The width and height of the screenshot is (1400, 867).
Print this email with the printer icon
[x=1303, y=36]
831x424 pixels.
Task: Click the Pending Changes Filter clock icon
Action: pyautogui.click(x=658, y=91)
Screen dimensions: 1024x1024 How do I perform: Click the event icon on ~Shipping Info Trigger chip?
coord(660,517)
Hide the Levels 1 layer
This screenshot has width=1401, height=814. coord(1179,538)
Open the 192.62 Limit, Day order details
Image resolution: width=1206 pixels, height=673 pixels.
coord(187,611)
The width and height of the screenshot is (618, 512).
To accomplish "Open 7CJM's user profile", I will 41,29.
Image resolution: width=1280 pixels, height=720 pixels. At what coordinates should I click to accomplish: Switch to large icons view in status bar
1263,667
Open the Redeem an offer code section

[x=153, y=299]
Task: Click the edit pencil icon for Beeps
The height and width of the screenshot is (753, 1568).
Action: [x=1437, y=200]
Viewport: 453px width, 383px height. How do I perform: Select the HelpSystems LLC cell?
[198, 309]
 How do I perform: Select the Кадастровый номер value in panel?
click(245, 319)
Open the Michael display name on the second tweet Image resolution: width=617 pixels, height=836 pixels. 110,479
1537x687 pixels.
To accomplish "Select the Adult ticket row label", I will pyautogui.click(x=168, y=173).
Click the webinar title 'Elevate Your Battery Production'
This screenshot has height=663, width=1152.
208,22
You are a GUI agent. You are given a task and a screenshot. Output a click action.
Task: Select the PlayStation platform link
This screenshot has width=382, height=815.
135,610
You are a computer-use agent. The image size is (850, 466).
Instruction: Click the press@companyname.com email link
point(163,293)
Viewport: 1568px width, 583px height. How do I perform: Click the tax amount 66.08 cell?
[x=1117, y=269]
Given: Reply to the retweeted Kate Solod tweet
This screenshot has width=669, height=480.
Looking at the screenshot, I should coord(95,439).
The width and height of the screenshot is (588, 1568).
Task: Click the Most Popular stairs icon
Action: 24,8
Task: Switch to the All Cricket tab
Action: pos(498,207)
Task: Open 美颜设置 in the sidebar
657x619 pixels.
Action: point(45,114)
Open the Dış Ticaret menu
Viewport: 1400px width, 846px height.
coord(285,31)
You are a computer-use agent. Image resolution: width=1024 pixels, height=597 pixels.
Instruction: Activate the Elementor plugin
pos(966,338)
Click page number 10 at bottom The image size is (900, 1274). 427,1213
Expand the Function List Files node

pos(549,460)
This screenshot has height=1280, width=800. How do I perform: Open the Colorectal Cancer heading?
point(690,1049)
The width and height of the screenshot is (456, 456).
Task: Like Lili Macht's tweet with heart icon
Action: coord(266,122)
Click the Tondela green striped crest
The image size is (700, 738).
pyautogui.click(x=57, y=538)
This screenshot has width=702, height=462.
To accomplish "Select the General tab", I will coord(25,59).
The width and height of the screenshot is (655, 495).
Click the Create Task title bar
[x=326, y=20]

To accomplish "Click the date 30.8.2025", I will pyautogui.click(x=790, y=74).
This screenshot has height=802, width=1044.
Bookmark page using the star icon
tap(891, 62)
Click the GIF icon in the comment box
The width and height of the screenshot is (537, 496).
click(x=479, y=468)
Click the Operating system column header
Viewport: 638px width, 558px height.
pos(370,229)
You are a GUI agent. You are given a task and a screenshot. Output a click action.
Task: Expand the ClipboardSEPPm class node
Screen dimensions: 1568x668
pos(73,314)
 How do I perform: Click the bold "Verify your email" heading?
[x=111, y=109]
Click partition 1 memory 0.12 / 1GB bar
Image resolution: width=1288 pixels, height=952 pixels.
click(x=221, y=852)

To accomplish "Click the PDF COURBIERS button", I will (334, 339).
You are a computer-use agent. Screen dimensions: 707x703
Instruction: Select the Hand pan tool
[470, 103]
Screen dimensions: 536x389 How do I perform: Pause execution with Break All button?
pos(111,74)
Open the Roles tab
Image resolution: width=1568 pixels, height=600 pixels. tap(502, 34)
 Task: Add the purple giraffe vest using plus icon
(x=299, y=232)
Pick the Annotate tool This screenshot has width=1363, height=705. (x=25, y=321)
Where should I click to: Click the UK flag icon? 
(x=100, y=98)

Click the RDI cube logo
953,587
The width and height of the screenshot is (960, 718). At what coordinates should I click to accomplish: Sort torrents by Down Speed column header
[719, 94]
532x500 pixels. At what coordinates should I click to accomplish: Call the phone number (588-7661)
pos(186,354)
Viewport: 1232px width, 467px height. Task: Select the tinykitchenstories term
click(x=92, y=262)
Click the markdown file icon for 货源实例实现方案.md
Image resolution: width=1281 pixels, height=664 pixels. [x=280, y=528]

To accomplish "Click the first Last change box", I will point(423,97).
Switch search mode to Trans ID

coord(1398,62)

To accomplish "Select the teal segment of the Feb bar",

▶ **Task details**: Each line above needs to be output again, exactly as shown.

▶ **Result of the task**:
The width and height of the screenshot is (1400, 867).
Print this email with the printer icon
[x=1303, y=36]
831x424 pixels.
Task: Click the Pending Changes Filter clock icon
Action: pyautogui.click(x=658, y=91)
Screen dimensions: 1024x1024 How do I perform: Click the event icon on ~Shipping Info Trigger chip?
coord(660,517)
Hide the Levels 1 layer
This screenshot has width=1401, height=814. coord(1179,538)
Open the 192.62 Limit, Day order details
Image resolution: width=1206 pixels, height=673 pixels.
coord(187,611)
The width and height of the screenshot is (618, 512).
To accomplish "Open 7CJM's user profile", I will 41,29.
Image resolution: width=1280 pixels, height=720 pixels. At what coordinates should I click to accomplish: Switch to large icons view in status bar
1263,667
Open the Redeem an offer code section

[x=153, y=299]
Task: Click the edit pencil icon for Beeps
The height and width of the screenshot is (753, 1568).
Action: [x=1437, y=200]
Viewport: 453px width, 383px height. How do I perform: Select the HelpSystems LLC cell?
[198, 309]
 How do I perform: Select the Кадастровый номер value in panel?
click(245, 319)
Open the Michael display name on the second tweet Image resolution: width=617 pixels, height=836 pixels. 110,479
1537x687 pixels.
To accomplish "Select the Adult ticket row label", I will pyautogui.click(x=168, y=173).
Click the webinar title 'Elevate Your Battery Production'
This screenshot has height=663, width=1152.
208,22
You are a GUI agent. You are given a task and a screenshot. Output a click action.
Task: Select the PlayStation platform link
This screenshot has width=382, height=815.
135,610
You are a computer-use agent. The image size is (850, 466).
Instruction: Click the press@companyname.com email link
point(163,293)
Viewport: 1568px width, 583px height. How do I perform: Click the tax amount 66.08 cell?
[x=1117, y=269]
Given: Reply to the retweeted Kate Solod tweet
This screenshot has width=669, height=480.
Looking at the screenshot, I should coord(95,439).
The width and height of the screenshot is (588, 1568).
Task: Click the Most Popular stairs icon
Action: 24,8
Task: Switch to the All Cricket tab
Action: pos(498,207)
Task: Open 美颜设置 in the sidebar
657x619 pixels.
Action: point(45,114)
Open the Dış Ticaret menu
Viewport: 1400px width, 846px height.
coord(285,31)
You are a computer-use agent. Image resolution: width=1024 pixels, height=597 pixels.
Instruction: Activate the Elementor plugin
pos(966,338)
Click page number 10 at bottom The image size is (900, 1274). 427,1213
Expand the Function List Files node

pos(549,460)
This screenshot has height=1280, width=800. How do I perform: Open the Colorectal Cancer heading?
point(690,1049)
The width and height of the screenshot is (456, 456).
Task: Like Lili Macht's tweet with heart icon
Action: coord(266,122)
Click the Tondela green striped crest
The image size is (700, 738).
pyautogui.click(x=57, y=538)
This screenshot has width=702, height=462.
To accomplish "Select the General tab", I will coord(25,59).
The width and height of the screenshot is (655, 495).
Click the Create Task title bar
[x=326, y=20]

To accomplish "Click the date 30.8.2025", I will pyautogui.click(x=790, y=74).
This screenshot has height=802, width=1044.
Bookmark page using the star icon
tap(891, 62)
Click the GIF icon in the comment box
The width and height of the screenshot is (537, 496).
click(x=479, y=468)
Click the Operating system column header
Viewport: 638px width, 558px height.
pos(370,229)
You are a GUI agent. You are given a task and a screenshot. Output a click action.
Task: Expand the ClipboardSEPPm class node
Screen dimensions: 1568x668
pos(73,314)
 How do I perform: Click the bold "Verify your email" heading?
[x=111, y=109]
Click partition 1 memory 0.12 / 1GB bar
Image resolution: width=1288 pixels, height=952 pixels.
click(x=221, y=852)

To accomplish "Click the PDF COURBIERS button", I will (334, 339).
You are a computer-use agent. Screen dimensions: 707x703
Instruction: Select the Hand pan tool
[470, 103]
Screen dimensions: 536x389 How do I perform: Pause execution with Break All button?
pos(111,74)
Open the Roles tab
Image resolution: width=1568 pixels, height=600 pixels. tap(502, 34)
 Task: Add the purple giraffe vest using plus icon
(x=299, y=232)
Pick the Annotate tool This screenshot has width=1363, height=705. (x=25, y=321)
Where should I click to: Click the UK flag icon? 
(x=100, y=98)

Click the RDI cube logo
953,587
The width and height of the screenshot is (960, 718). At what coordinates should I click to accomplish: Sort torrents by Down Speed column header
[719, 94]
532x500 pixels. At what coordinates should I click to accomplish: Call the phone number (588-7661)
pos(186,354)
Viewport: 1232px width, 467px height. Task: Select the tinykitchenstories term
click(x=92, y=262)
Click the markdown file icon for 货源实例实现方案.md
Image resolution: width=1281 pixels, height=664 pixels. [x=280, y=528]

To accomplish "Click the first Last change box", I will point(423,97).
Switch search mode to Trans ID

coord(1398,62)

To accomplish "Select the teal segment of the Feb bar",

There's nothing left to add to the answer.